**DESCRIPTION OF THE TASK**
After finding "#サービス (281, 2258)" in a line below, print that line and the rest of the lines exactly, leaving out all pictures.

**SUPPLIED RECORDS**

<<<<

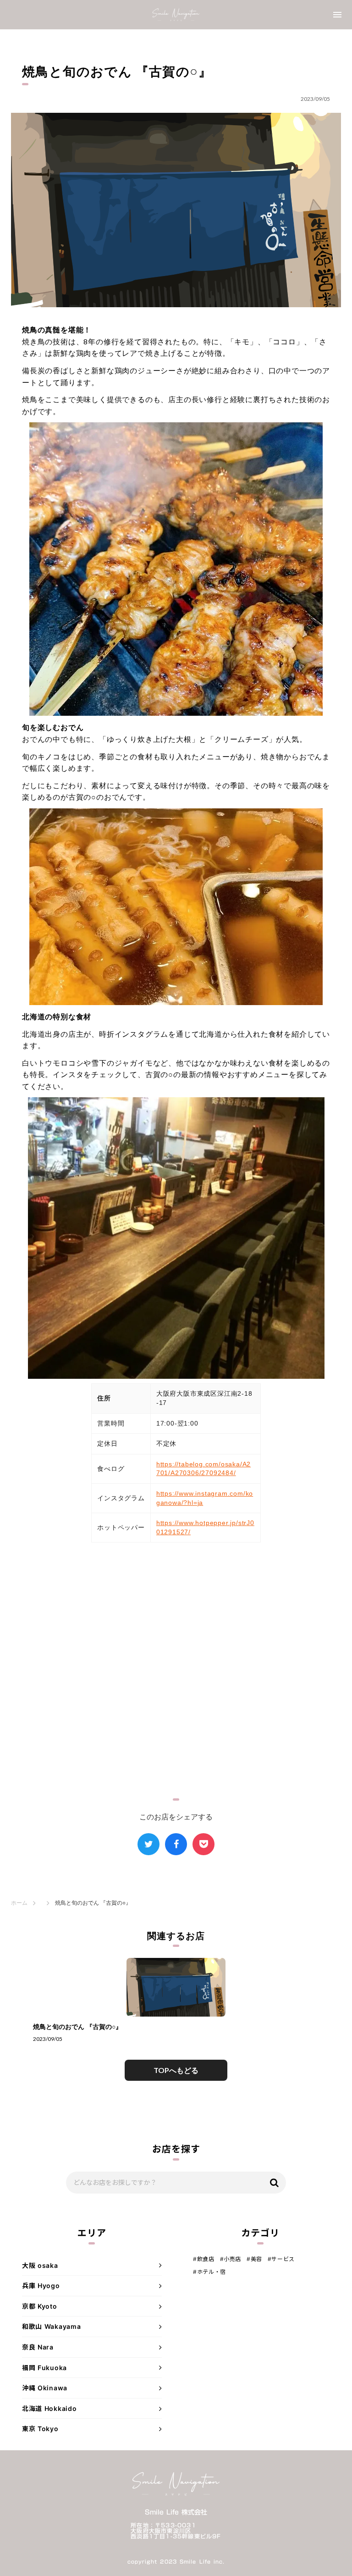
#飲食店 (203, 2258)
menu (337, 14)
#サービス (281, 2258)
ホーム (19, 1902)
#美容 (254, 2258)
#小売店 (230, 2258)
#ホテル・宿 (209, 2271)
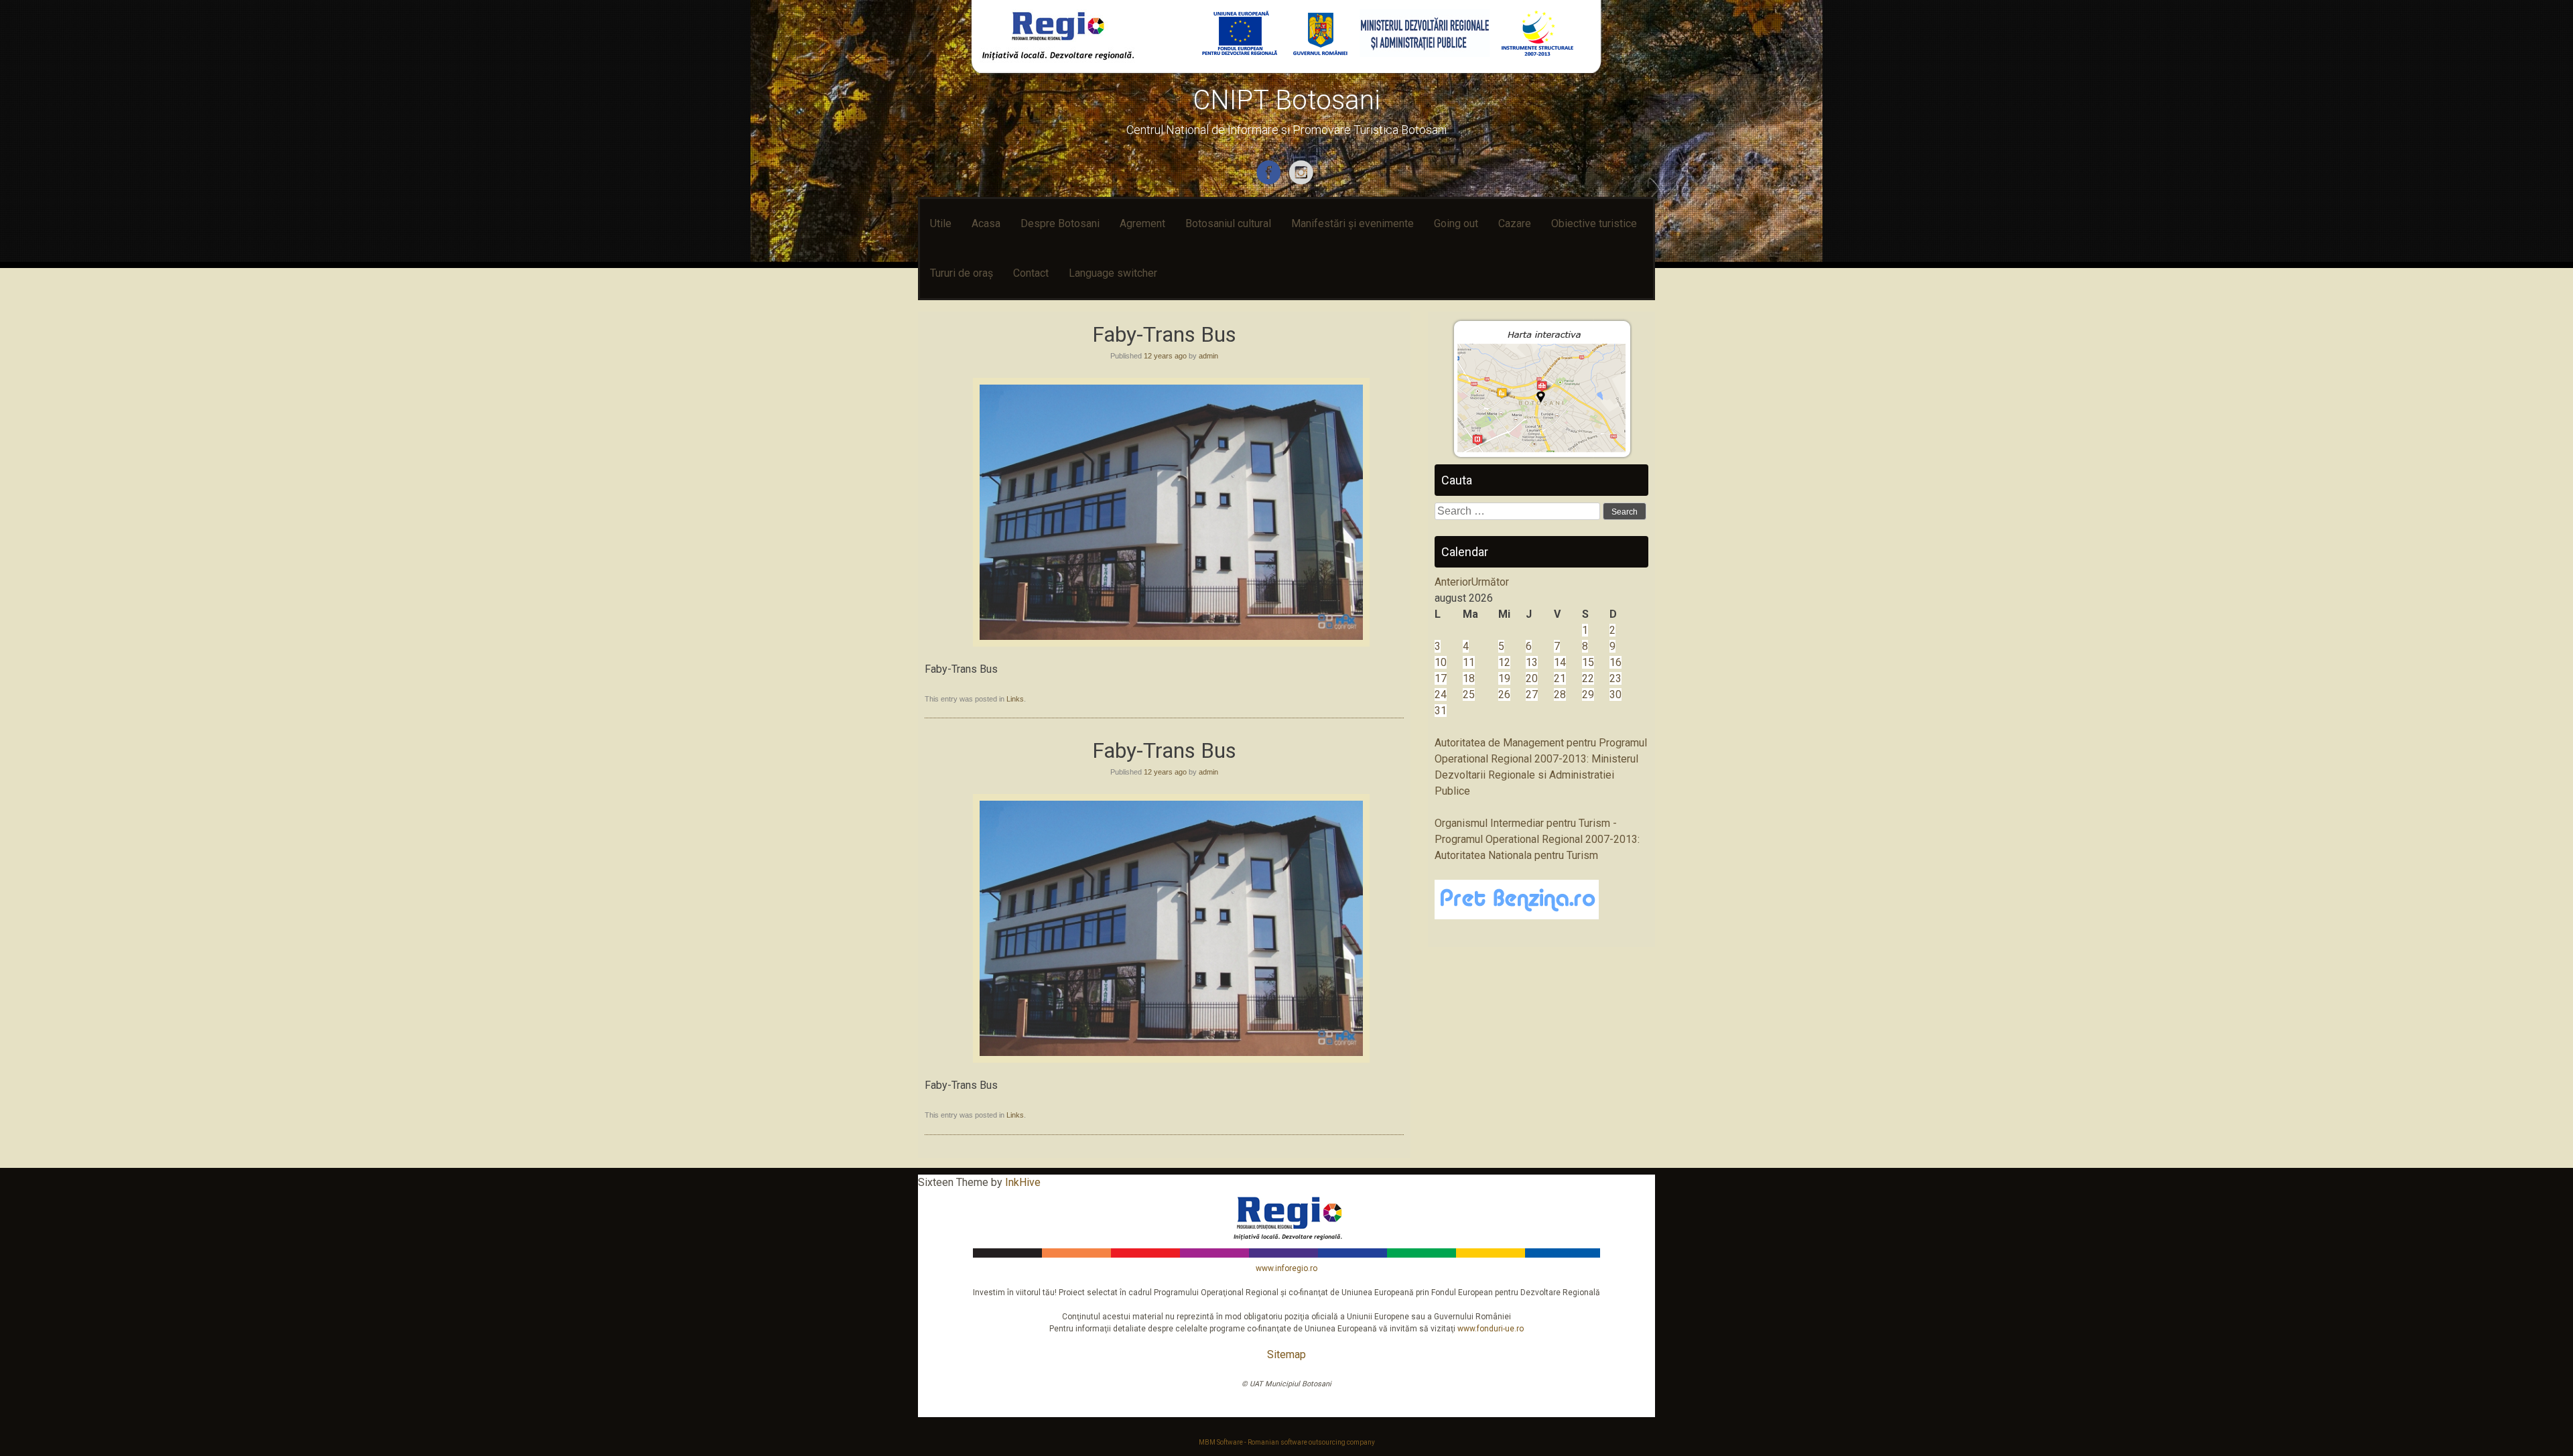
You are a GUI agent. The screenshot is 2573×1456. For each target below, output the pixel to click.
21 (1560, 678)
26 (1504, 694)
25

>>>>

**SOLUTION TO THIS TASK**
#サービス (281, 2258)
ホーム (19, 1902)
#美容 (254, 2258)
#小売店 (230, 2258)
#ホテル・宿 (209, 2271)
You are a GUI agent. The screenshot is 2573×1456. For each target below, output the pixel to click.
21 (1560, 678)
26 (1504, 694)
25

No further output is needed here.